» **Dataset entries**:
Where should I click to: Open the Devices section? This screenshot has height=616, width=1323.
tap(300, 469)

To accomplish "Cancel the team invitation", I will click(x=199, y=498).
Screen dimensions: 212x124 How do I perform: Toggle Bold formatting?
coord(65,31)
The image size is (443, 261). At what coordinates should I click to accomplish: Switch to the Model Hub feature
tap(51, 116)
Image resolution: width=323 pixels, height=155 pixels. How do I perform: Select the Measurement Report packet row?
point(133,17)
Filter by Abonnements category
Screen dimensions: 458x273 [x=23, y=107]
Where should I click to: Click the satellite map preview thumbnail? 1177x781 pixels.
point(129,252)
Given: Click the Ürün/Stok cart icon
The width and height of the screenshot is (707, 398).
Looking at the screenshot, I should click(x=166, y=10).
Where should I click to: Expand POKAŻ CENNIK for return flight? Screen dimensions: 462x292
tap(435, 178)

...

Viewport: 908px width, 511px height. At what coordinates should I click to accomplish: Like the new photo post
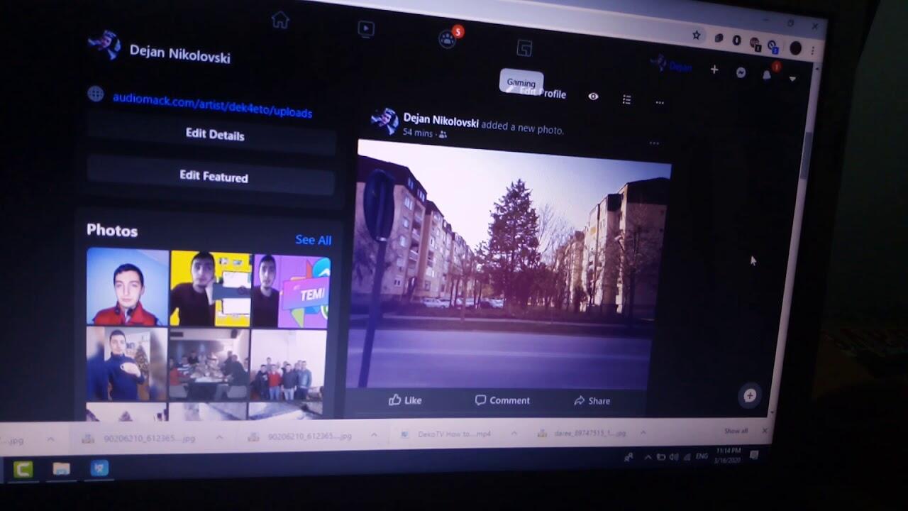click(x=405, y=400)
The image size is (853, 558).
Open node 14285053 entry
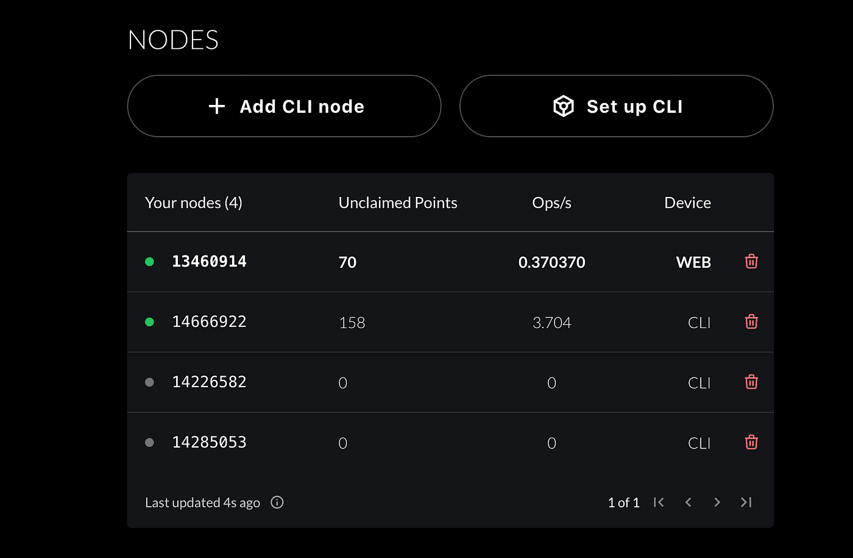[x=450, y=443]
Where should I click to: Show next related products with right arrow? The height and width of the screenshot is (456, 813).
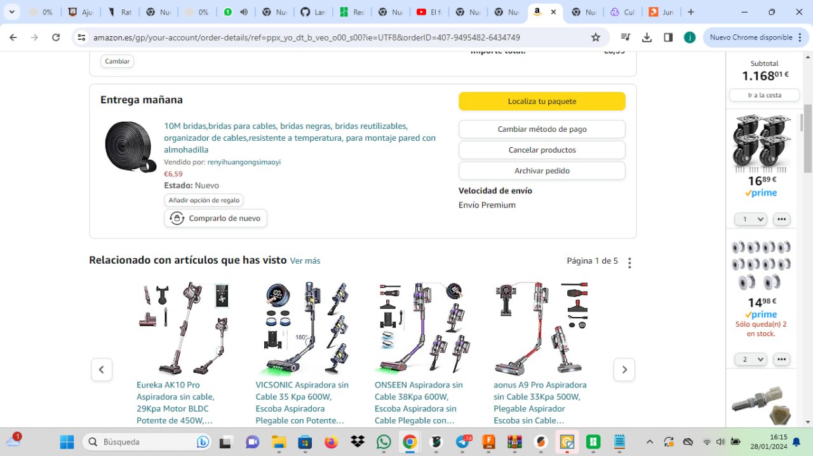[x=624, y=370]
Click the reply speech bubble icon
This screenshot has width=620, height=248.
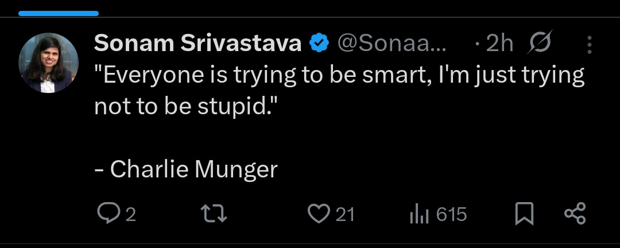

» **What is required**: Would you retype the lines above from the one with "Image resolution: width=323" down to the one with "Given: Click the Ürün/Stok cart icon", word for word, both ends included and no other lines?

» **Your response**:
Image resolution: width=323 pixels, height=155 pixels. How do I perform: Select the Measurement Report packet row?
point(133,17)
Filter by Abonnements category
Screen dimensions: 458x273 [x=23, y=107]
Where should I click to: Click the satellite map preview thumbnail? 1177x781 pixels.
point(129,252)
Given: Click the Ürün/Stok cart icon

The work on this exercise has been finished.